The elders who spoke to ABC News said they sympathize with young Amish who are struggling with their decision. They recognize that today's youth have much more temptation to leave the Amish community, but still say that their Amish faith is what keeps them centered.
"I used to feel that I would never leave the Amish until I was probably 24. I had a car for so long, and was driving a truck," John said. "Pretty soon, I got to thinking, you know, 'You don't have to be Amish.' But then, in back of your mind, it's still ... would I be satisfied if I wouldn't be Amish?"
He offered some advice for the undecided. "I'd tell them to join a church as soon as they're 17 or 18 and get married. And get a job, or, you know, work on a farm or somewhere and raise a family. Then, when you're older you don't have to think about all this stuff that you did when you were younger that you shouldn't have done."
Guilt and shame, he said, are powerful deterrents.
"I felt guilty [having a car] until I had one for a couple of years, and then the guilt wore off," John said. "The last one I had was a '64 T-bird. It was a nice car."
John's wife said she was "tempted by music." John's temptation was watching westerns on television.
Even among the Amish, there is powerful peer pressure. John calls it "Keeping up with the Joneses."
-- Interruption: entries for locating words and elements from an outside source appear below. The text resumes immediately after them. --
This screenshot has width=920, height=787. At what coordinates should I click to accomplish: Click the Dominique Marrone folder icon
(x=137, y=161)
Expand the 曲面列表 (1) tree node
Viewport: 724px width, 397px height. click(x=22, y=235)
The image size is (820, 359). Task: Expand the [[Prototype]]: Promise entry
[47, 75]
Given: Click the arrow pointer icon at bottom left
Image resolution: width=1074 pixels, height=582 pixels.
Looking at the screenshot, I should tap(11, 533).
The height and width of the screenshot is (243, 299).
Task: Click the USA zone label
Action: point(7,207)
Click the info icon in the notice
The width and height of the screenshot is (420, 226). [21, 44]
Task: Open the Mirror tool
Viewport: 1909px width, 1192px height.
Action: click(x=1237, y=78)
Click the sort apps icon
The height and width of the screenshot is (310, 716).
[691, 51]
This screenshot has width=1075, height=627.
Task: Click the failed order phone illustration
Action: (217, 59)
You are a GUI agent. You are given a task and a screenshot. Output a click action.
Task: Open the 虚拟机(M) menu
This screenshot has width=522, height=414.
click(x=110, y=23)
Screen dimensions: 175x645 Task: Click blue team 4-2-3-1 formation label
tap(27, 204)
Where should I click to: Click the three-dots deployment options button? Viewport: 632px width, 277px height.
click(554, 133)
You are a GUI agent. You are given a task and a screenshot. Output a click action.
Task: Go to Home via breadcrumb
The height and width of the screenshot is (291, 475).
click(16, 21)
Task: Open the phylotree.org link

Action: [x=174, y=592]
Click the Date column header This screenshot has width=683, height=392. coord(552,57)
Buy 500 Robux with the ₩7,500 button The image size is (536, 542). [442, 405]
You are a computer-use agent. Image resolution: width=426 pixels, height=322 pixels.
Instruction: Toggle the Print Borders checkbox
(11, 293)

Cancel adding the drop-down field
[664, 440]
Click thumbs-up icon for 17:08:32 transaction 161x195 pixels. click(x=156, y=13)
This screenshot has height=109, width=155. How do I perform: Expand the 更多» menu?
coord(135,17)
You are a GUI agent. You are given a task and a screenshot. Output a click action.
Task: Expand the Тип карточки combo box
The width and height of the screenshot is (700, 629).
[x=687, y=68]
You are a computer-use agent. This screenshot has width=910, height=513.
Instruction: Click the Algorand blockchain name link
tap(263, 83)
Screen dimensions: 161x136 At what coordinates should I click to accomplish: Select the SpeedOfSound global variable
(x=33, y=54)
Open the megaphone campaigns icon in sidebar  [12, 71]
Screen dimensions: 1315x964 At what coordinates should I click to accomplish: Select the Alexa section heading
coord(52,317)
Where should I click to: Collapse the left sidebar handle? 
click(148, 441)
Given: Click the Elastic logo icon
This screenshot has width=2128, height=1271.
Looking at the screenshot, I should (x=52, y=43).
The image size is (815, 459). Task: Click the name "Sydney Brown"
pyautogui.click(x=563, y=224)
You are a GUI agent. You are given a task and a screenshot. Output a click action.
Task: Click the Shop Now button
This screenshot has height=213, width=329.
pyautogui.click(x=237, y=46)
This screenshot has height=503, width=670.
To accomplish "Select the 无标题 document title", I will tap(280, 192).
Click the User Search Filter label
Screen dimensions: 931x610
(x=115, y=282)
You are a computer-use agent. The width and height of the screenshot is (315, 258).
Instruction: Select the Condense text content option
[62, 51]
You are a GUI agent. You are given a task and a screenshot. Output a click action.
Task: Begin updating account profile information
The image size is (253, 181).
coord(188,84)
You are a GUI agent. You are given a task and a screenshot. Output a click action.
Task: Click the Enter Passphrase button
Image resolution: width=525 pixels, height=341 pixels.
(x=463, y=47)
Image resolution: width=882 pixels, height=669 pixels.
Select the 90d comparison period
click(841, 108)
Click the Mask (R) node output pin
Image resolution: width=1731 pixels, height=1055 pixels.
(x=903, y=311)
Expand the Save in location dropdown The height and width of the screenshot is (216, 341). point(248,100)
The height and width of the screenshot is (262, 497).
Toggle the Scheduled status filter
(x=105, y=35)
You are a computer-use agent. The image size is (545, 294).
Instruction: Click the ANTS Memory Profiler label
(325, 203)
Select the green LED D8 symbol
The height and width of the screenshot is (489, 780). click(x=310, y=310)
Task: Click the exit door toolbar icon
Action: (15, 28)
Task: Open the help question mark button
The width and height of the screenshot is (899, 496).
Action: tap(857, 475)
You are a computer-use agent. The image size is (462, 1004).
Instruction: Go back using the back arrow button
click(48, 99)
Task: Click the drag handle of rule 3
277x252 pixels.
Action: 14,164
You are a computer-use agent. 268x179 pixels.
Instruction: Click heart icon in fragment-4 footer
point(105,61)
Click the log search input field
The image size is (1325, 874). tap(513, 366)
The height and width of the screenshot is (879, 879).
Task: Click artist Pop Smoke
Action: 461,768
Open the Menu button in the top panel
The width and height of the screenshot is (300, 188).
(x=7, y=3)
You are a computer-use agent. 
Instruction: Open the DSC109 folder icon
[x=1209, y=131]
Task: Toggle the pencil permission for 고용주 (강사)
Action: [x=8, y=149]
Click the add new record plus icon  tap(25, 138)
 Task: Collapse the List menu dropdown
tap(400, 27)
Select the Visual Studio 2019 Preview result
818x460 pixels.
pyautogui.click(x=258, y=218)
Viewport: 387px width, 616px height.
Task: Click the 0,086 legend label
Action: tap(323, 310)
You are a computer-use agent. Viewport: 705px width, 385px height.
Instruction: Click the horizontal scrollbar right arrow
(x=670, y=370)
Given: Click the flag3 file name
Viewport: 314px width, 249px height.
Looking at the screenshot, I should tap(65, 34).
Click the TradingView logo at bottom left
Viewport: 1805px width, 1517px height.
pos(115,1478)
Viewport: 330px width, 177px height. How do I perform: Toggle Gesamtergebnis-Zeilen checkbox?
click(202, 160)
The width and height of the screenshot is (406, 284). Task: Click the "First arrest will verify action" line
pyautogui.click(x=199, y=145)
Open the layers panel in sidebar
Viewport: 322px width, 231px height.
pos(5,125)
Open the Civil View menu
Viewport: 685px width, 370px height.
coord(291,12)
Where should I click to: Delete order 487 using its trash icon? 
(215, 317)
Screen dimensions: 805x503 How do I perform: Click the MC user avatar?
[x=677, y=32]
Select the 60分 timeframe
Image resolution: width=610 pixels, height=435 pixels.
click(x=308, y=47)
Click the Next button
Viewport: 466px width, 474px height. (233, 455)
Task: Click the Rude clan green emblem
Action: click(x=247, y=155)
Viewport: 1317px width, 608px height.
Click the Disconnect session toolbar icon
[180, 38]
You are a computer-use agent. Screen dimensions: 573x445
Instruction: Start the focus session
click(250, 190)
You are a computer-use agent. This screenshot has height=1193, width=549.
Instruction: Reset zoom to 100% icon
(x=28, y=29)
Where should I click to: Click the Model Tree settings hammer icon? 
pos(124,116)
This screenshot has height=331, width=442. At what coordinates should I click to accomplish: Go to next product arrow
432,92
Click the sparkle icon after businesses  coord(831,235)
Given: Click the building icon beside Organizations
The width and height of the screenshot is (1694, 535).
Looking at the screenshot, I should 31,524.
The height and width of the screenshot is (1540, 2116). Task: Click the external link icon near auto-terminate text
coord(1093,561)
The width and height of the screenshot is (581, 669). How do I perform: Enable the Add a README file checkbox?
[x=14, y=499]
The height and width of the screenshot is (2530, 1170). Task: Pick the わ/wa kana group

"Somebody builds a house, nice big house. OK, then, the next guy has to have a bigger house," he said. "One person gets a new buggy. So, you have to have one, too. That's envious."
Beheaded for Their Beliefs
The Amish trace their roots back to the Protestant Reformation and the Anabaptist movement in the early 16th century. The Anabaptists emphasize voluntary adult baptism. They are baptized once as a child and then again as an adult -- choosing to be baptized a second time is central to their beliefs. The Amish believe only adults can make informed decisions about their own salvation.
After being persecuted for hundreds of years in Europe, the Amish came to America in hopes of freely practicing their faith, John explained.
"People started reading the New Testament more, they found out or they came to the conclusion that it doesn't do you any good to be baptized as an infant," he said. "You have to be baptized as an adult, after you know the difference between right and wrong. And then you have to be baptized through a confession of faith through Christ.
"But, to be baptized as an adult, now you were baptized twice and that was against the law. So, these people were put in prison, they were burned at the stake, they were beheaded," he said. "They wanted to eliminate them."
Today, in North America, there are several different groups that bear the Amish name. Each subset of the culture abides by different rules and regulations.
For example, more liberal populations use battery-powered light sources in their homes and reflection triangles, rubber wheels and sliding curtains on their buggies, while conservative communities strictly adhere to kerosene lanterns for light.
John told ABC News that the tell-tale sign of an Amish person is their horse and carriage.
"Once you lose your buggy, you're no longer Amish," he said.